Delirium is an organic dysfunction of the brain usually seen in sick patients post-op. These patients need frequent reorientation to name, time, and place until the delirium resolves. Agitation, confusion, and difficult to control behavior is typically controlled with antipsychotics, however, they are not first line treatment. Restraints should be avoided at all costs.

Example Question #73 : Care

A client calls the clinic and tells the nurse that her daughter has just been stung by a bee on the arm. She is worried that her daughter will have a severe reaction. What should the nurse do?
Possible Answers:
Instruct the client to keep the arm elevated until swelling goes away
Advise the client to bring her daughter to the emergency room
Ask the client if her daughter has ever been stung by a bee in the past
Tell the client to call back if the condition worsens
Correct answer: Tell the client to call back if the condition worsens
Explanation: The nurse does not have reason to suspect that the child will have an allergic reaction before symptoms are present. Thus, the patient should call back or come to the emergency room if symptoms present.

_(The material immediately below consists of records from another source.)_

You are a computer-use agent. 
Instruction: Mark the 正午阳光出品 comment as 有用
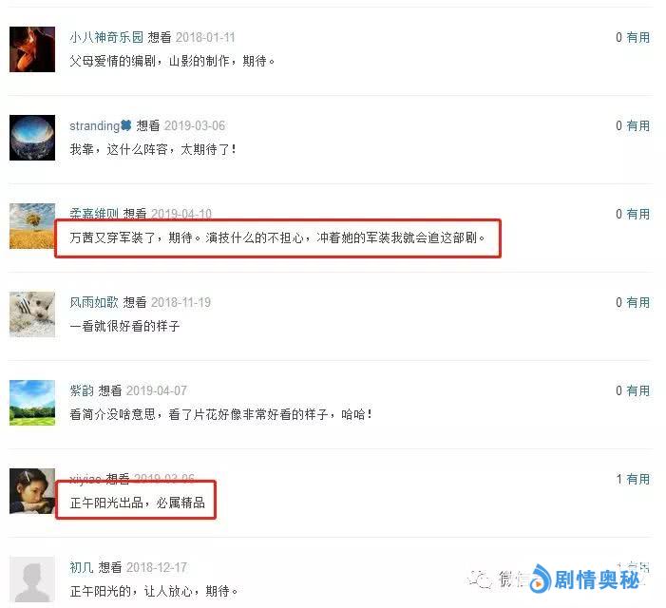click(637, 479)
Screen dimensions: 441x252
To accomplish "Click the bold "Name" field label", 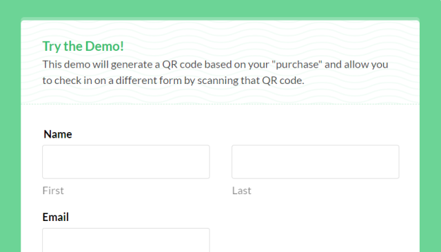I will coord(58,134).
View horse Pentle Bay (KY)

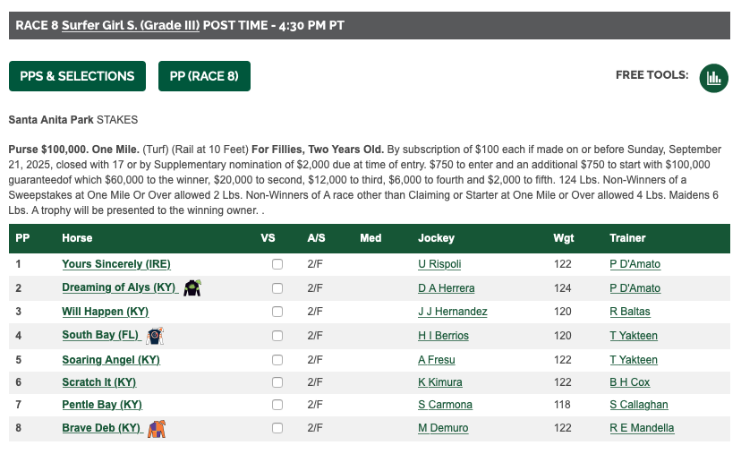[102, 405]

Example Question #2 : Prevention And Risk Management

The nurse cares for an immobilized patient on the surgical floor. Which of the following nursing considerations is essential for preventing ulcerations?

Possible Answers:

Providing a well-balanced diet

Use compression stockings or TED hose

Teach client the importance of coughing and deep breathing

Frequently turn and reposition patient while also providing skin care

Orient client frequently

Correct answer:

Frequently turn and reposition patient while also providing skin care

Explanation:

There are many possible complications from immobilization. Decubitus ulcers are one of these complications. It is essential to turn and reposition the patient at least every 2 hours while also maintaining skin integrity with skin care. Many other complications may result from immobilization and each have specific, related nursing considerations. Immobilization can result in desensitization and disorientation, so it is important to orient the client frequently. A well-balanced diet can promote better nutrition to prevent osteoporosis, negative nitrogen balances, and hypercalcemia from being bed-bound. Compression stockings and TED hose are essential to prevent thrombus formation from stagnant blood flow in the lower extremities, which may lead to pulmonary emboli. Coughing and deep breathing is important to prevent the stasis of respiratory secretions, which could lead to hypostatic pneumonia.

Example Question #131 : Procedures And Care

The nurse is caring for a two year old child with chicken-pox. While bathing the patient, the nurse's N-95 (surgical respirator) mask becomes saturated. The nurse should __________.

Possible Answers:

wait until the patient care is complete and replace the mask

exchange the mask for a new mask immediately

dry the mask with the in-room hairdryer

place a new mask over the old mask

wipe with mask with a clean towel

Correct answer:

exchange the mask for a new mask immediately

Explanation:

Varicella (chicken-pox) is a condition requiring airborne precautions. An N-95 mask is considered ineffective when wet and needs to be replaced immediately.